Anthropic Takes On the U.S. Government Over Pentagon ‘Supply-Chain Risk’ Designation

Anthropic PBC is taking its fight with the US government to court after the Pentagon labeled the AI company a national security supply-chain risk. The lawsuit, filed on March 9 in federal court in California, challenges the Defense Department’s designation and argues that the decision was unlawful.

In its court filing, the San Francisco-based AI startup is asking a judge to block federal agencies from enforcing any directives tied to the supply-chain risk label. The case marks a major escalation in a growing dispute over how Anthropic’s AI technology can be used—particularly when it comes to military applications.

At the center of the conflict is Anthropic’s stance on restrictions around defense and military use of its tools, including its Claude chatbot. The company has reportedly refused to lift certain limits on how its AI can be deployed in military contexts, a position that has now collided with Pentagon procurement and security policies.

The defense fallout has been immediate. Following the designation, the US Department of Defense has moved its AI work away from Anthropic and Claude, signaling that the company’s relationship with government agencies could face serious long-term consequences unless the dispute is resolved.

The lawsuit now puts a spotlight on the growing tension between AI safety rules set by private companies and the government’s push to integrate artificial intelligence into national defense. As federal agencies lean more heavily on AI for analysis, logistics, and decision-support systems, classifications like “supply-chain risk” can dramatically reshape which vendors are considered eligible—and which are effectively sidelined.

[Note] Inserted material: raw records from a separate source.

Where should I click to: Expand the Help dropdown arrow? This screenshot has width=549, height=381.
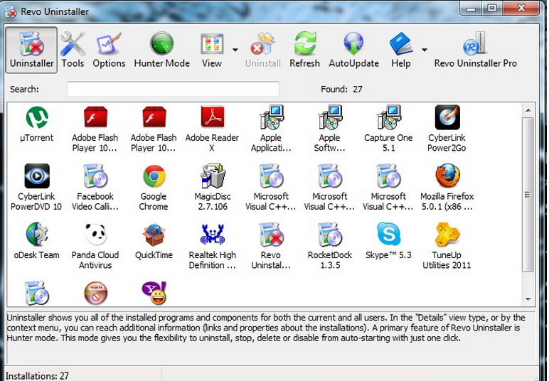(x=425, y=50)
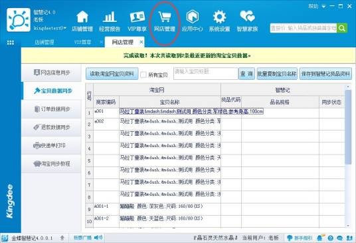The width and height of the screenshot is (356, 243).
Task: Click the table's vertical scrollbar thumb
Action: [348, 127]
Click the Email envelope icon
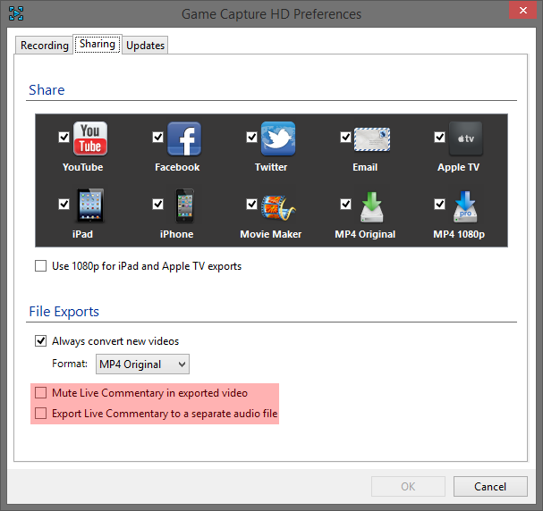The image size is (543, 511). (371, 139)
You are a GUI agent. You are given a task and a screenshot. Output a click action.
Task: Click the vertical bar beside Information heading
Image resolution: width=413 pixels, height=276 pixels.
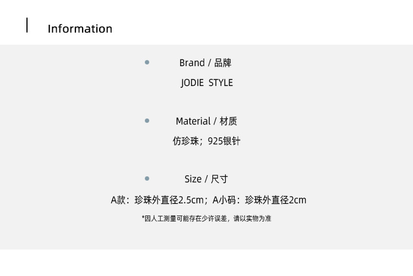(27, 25)
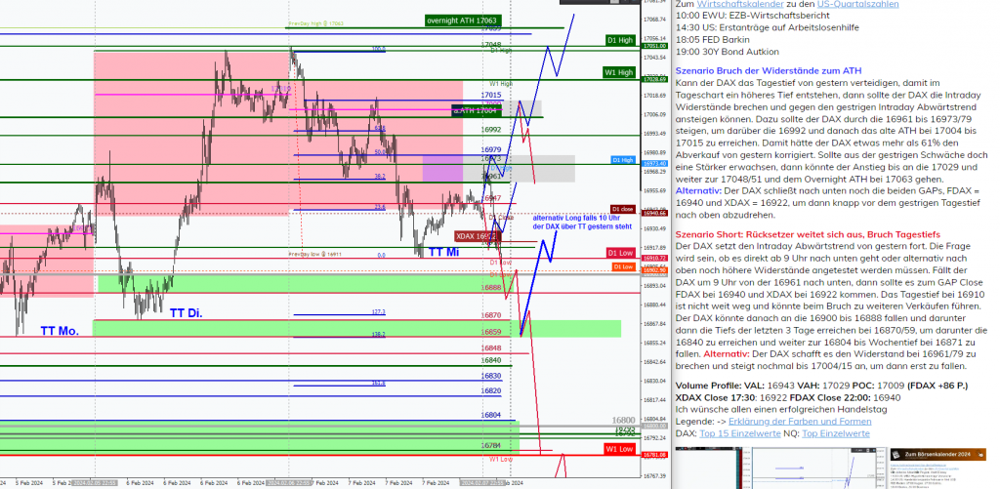Open the DAX Top 15 Einzelwerte link

point(740,432)
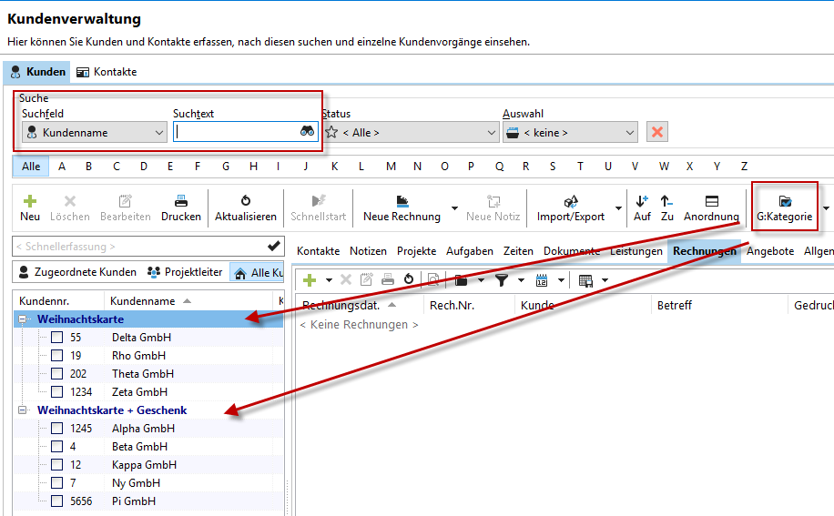Screen dimensions: 834x516
Task: Click the Neu toolbar button
Action: (30, 207)
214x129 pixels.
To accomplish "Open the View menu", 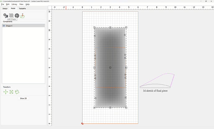I will tap(21, 4).
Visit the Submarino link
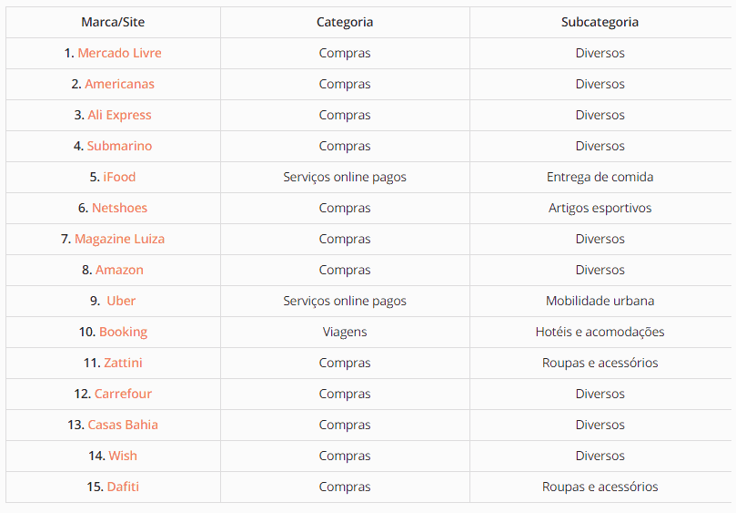 click(x=119, y=146)
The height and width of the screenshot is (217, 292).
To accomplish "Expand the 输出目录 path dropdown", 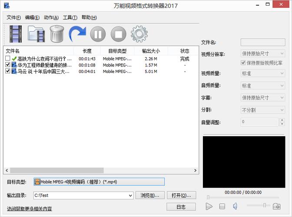I will coord(130,195).

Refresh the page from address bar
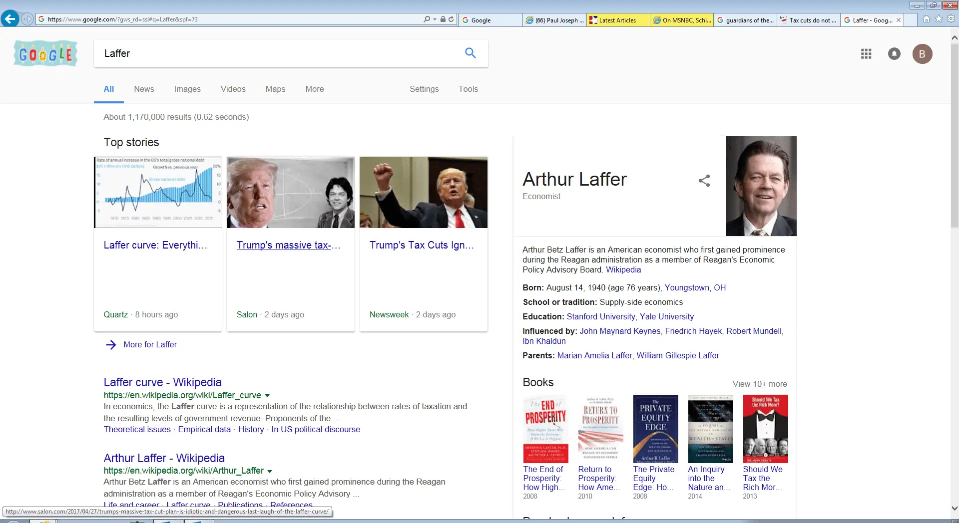coord(451,19)
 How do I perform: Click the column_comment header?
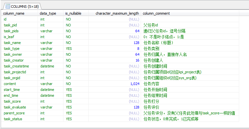tap(190, 13)
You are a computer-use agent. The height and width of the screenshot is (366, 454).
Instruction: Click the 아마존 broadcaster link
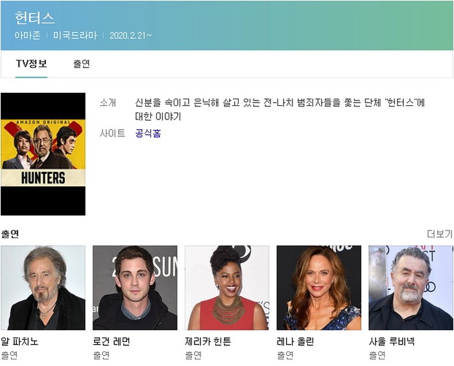[x=27, y=35]

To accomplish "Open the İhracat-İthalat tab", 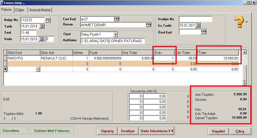I will tap(40, 10).
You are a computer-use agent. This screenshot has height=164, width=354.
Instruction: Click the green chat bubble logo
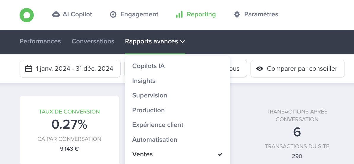[27, 15]
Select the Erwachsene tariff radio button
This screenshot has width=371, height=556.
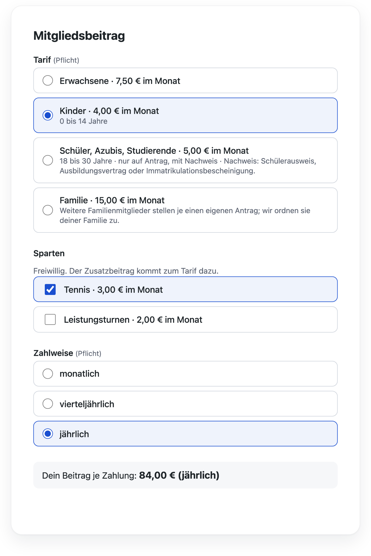pyautogui.click(x=48, y=80)
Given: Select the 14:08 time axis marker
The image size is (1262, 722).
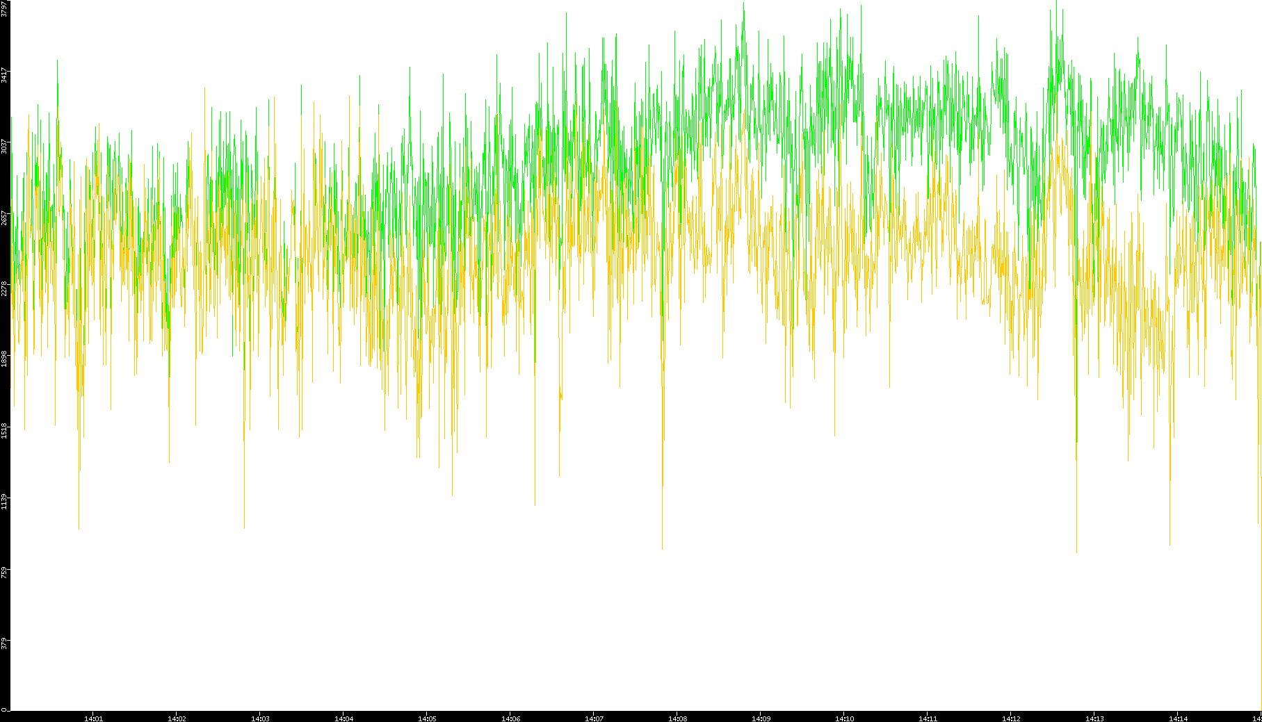Looking at the screenshot, I should pyautogui.click(x=677, y=719).
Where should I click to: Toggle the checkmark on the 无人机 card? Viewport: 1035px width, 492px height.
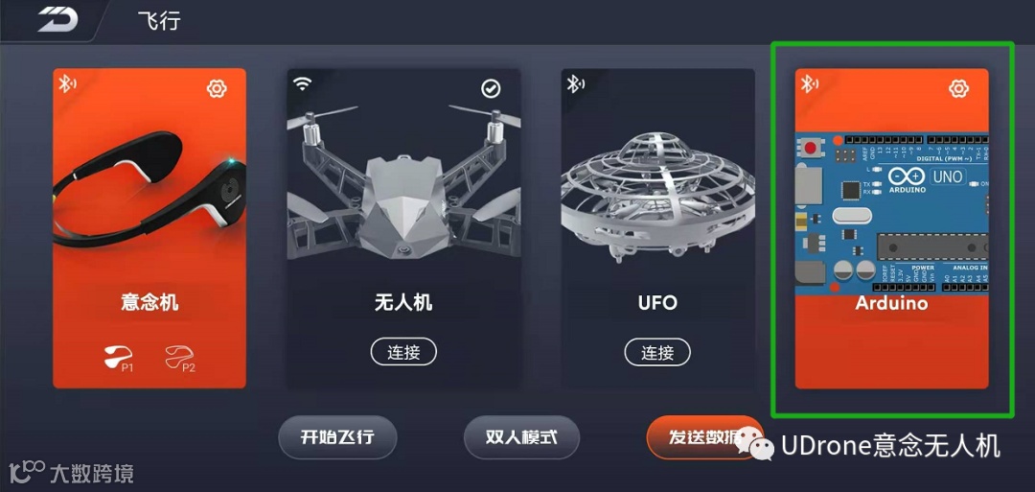click(491, 88)
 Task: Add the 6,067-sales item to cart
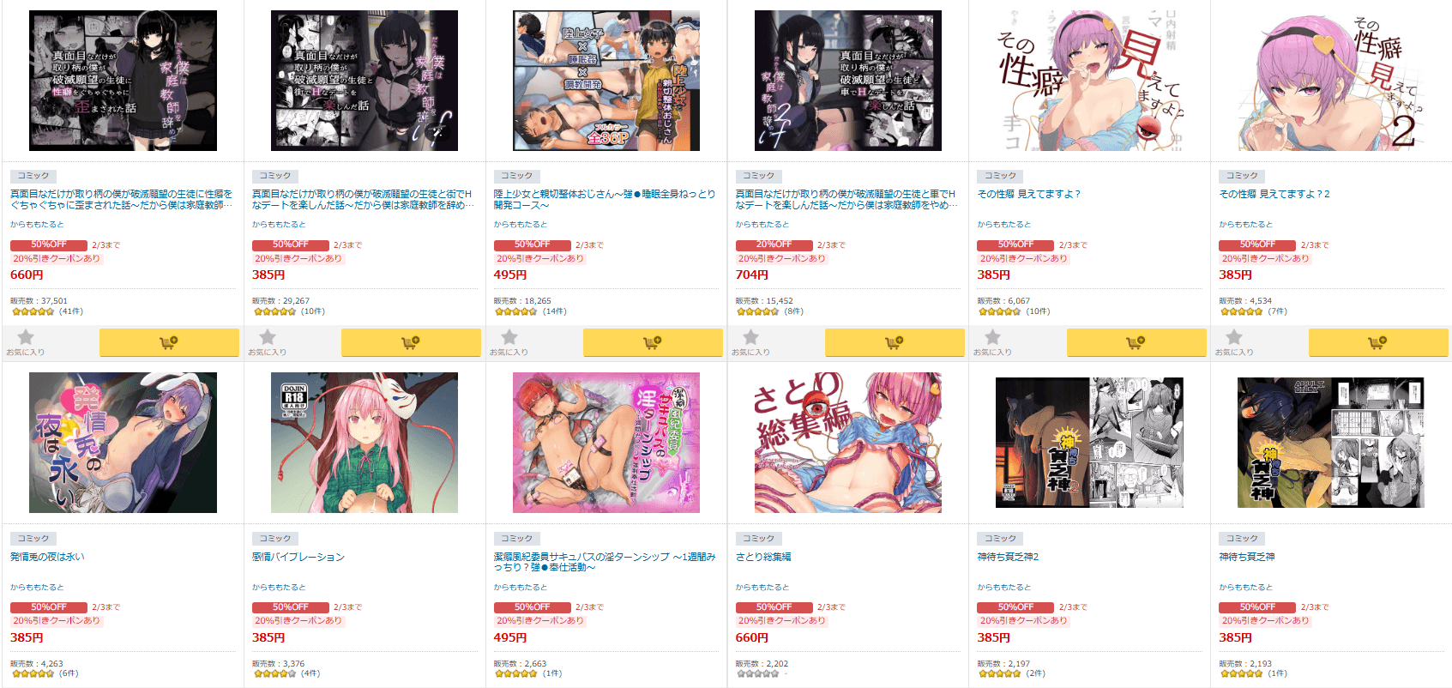1136,342
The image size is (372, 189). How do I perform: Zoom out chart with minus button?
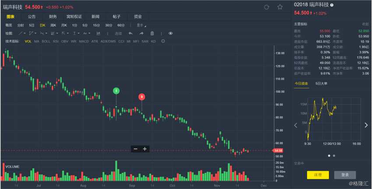pyautogui.click(x=135, y=149)
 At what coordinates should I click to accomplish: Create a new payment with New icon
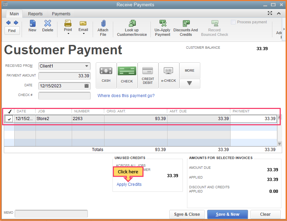32,26
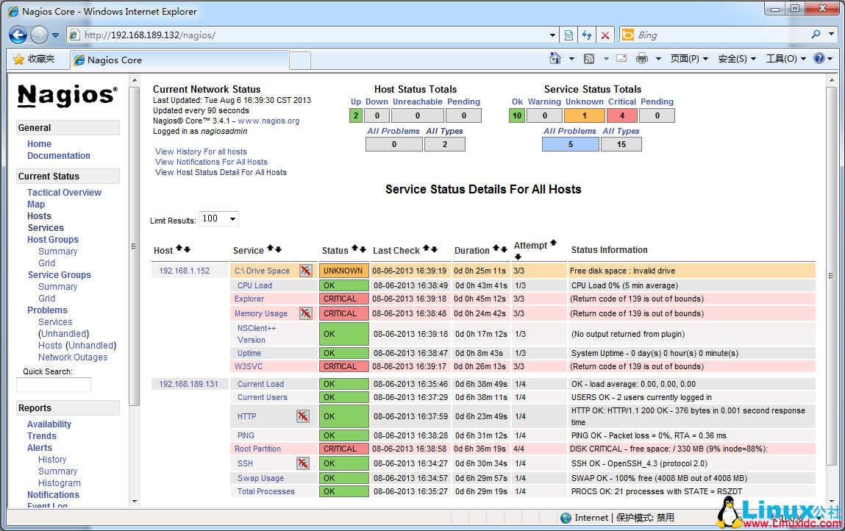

For Anthropic, the legal challenge is not only about reversing a label. It’s also about protecting its ability to operate in government-adjacent markets without being constrained by a designation that can ripple across contracts, partnerships, and public trust. The court’s response could set an important precedent for how AI companies contest federal security assessments and how much control they retain over the permitted uses of their own technology.